Instruction 1 =>
Pick out each line in the records below that contains the string "first", matching case exactly.

Document passage =>
++++++++

In late 2006, when high risk mortgages began showing record delinquency rates, and the value of

RMBS and CDO securities began falling generally, Goldman Sachs Chief Financial Officer

David Viniar convened a meeting on December 14, 2006, to examine the data and consider how

to respond.

 

Beginning in early 2007, Goldman Sachs initiated an intensive effort to not only reduce

its mortgage risk exposure, but profit from high risk RMBS and CDO securities incurring losses.

A presentation to the Goldman Sachs Board of Directors identified a number of actions taken

during the year, including: “Shorted synthetics” and “Shorted CDOs and RMBS."

++++++++

Instruction 2 =>
Answer these about the Goldman Sachs passage above:
(a) Who convened the meeting described, and on what date?
(b) When did Goldman Sachs begin its intensive effort on mortgage risk?
(c) Which two actions quoted from the presentation to the Board of Directors are listed?

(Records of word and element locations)
++++++++

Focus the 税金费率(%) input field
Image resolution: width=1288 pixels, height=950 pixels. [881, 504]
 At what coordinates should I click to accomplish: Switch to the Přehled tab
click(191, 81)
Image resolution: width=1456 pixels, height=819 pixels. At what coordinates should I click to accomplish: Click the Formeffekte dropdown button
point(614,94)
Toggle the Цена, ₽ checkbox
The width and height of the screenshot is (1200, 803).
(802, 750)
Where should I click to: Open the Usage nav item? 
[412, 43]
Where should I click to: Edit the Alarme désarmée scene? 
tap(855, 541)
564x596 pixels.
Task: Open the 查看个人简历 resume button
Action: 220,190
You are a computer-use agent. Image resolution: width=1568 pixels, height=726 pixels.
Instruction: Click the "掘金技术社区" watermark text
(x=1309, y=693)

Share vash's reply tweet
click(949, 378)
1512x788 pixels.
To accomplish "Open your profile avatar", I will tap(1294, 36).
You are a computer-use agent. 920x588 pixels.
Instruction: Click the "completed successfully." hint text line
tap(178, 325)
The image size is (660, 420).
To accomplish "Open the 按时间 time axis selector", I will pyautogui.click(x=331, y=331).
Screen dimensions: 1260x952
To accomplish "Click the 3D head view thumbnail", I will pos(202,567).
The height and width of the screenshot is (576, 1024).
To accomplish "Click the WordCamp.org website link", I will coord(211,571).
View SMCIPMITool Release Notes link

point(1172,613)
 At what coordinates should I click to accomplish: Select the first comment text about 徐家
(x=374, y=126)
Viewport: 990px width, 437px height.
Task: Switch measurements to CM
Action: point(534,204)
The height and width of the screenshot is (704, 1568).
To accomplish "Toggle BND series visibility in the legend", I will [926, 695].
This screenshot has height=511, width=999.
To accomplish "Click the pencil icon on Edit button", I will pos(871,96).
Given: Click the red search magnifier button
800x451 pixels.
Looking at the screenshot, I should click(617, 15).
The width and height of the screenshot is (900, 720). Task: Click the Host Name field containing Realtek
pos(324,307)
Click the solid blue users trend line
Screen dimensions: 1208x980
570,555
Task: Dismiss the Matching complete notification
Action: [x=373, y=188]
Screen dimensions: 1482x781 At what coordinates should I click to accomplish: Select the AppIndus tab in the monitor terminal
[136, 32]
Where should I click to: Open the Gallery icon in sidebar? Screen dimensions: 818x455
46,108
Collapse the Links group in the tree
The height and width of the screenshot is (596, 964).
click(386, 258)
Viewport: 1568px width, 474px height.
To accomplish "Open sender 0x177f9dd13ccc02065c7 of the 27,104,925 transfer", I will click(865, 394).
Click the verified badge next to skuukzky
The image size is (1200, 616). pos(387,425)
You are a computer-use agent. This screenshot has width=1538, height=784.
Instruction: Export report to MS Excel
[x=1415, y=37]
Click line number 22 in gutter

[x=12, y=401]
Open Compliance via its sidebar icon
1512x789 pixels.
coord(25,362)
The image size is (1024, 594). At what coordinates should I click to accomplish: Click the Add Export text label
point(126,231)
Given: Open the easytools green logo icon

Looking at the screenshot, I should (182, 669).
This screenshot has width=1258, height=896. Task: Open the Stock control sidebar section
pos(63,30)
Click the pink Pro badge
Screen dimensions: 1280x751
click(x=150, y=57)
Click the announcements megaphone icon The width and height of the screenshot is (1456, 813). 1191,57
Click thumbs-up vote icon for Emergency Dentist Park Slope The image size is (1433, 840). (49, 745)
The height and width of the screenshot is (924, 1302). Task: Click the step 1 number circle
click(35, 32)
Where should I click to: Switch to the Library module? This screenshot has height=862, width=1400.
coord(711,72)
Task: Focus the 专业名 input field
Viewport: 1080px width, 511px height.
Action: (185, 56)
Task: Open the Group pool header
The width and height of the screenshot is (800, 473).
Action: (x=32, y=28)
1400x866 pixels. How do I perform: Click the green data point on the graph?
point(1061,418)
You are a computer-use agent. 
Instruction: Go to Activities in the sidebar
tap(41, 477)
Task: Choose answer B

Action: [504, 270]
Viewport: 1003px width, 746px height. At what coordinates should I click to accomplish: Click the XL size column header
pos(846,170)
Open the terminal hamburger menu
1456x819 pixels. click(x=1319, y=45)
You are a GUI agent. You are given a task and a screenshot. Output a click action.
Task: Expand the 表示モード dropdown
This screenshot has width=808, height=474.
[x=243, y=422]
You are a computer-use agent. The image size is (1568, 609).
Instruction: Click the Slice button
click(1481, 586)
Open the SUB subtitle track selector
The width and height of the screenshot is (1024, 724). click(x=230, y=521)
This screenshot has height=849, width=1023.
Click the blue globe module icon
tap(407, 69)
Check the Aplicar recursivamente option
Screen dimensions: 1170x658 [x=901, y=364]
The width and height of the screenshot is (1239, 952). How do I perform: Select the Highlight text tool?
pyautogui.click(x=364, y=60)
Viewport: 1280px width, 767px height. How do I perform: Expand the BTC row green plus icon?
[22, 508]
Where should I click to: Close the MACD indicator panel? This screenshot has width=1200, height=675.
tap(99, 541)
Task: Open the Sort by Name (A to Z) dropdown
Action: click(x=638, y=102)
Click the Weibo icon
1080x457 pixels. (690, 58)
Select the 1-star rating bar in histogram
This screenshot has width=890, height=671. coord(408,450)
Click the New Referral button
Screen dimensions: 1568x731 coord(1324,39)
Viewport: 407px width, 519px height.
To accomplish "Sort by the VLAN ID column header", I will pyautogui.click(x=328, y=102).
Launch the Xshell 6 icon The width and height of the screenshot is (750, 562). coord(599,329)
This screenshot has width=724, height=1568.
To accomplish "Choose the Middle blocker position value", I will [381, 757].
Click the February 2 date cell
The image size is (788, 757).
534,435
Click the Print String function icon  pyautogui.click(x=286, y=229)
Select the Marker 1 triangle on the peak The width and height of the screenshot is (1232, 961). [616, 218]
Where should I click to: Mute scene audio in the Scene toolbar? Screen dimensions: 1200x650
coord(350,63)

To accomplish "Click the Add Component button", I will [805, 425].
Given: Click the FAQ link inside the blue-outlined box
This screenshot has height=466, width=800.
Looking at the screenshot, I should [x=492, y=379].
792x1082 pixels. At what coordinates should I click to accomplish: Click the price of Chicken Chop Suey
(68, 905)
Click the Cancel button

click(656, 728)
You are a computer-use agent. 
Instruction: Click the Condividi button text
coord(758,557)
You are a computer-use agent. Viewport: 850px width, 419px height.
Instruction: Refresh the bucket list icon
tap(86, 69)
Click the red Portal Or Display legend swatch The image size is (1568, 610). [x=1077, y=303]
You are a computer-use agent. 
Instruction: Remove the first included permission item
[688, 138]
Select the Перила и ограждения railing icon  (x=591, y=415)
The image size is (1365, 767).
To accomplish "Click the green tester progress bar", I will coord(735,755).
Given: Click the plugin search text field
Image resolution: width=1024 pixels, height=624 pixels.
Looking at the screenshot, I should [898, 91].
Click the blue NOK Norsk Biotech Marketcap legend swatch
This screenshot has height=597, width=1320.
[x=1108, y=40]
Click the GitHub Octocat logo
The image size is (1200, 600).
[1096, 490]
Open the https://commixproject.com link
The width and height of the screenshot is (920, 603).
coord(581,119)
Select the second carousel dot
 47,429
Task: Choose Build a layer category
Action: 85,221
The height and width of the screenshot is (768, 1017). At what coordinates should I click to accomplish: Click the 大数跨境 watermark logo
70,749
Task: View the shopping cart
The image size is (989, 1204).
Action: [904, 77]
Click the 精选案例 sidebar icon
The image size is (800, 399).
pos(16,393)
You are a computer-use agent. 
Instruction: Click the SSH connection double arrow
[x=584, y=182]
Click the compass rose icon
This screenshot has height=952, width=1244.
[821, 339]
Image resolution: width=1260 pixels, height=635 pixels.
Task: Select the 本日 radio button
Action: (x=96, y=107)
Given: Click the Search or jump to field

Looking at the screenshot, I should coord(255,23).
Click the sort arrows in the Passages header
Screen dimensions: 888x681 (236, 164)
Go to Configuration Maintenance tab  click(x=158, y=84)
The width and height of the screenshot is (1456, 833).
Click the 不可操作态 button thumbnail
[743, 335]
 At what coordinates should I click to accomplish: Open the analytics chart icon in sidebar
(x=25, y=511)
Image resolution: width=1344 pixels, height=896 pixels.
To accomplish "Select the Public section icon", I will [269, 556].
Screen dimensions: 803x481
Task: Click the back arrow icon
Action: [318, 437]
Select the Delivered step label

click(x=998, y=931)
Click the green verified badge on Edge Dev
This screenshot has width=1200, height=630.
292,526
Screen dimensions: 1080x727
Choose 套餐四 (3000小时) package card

++++++++

Final answer 1 =>
 At what coordinates should I click to accomplish: Select the first comment text about 徐家
Instruction: Remove the first included permission item

Final answer 2 =>
(a) Goldman Sachs Chief Financial Officer David Viniar, on December 14, 2006.
(b) Early 2007.
(c) "Shorted synthetics" and "Shorted CDOs and RMBS."